• _Work order_:
Using the listing below, return each line exactly as it reads.

______________________________

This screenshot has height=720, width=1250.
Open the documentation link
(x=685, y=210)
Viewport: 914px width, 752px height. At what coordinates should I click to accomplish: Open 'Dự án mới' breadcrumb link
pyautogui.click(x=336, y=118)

______________________________

• _Reply to the task_:
This screenshot has height=720, width=1250.
Open the documentation link
(x=685, y=210)
Viewport: 914px width, 752px height. At what coordinates should I click to accomplish: Open 'Dự án mới' breadcrumb link
pyautogui.click(x=336, y=118)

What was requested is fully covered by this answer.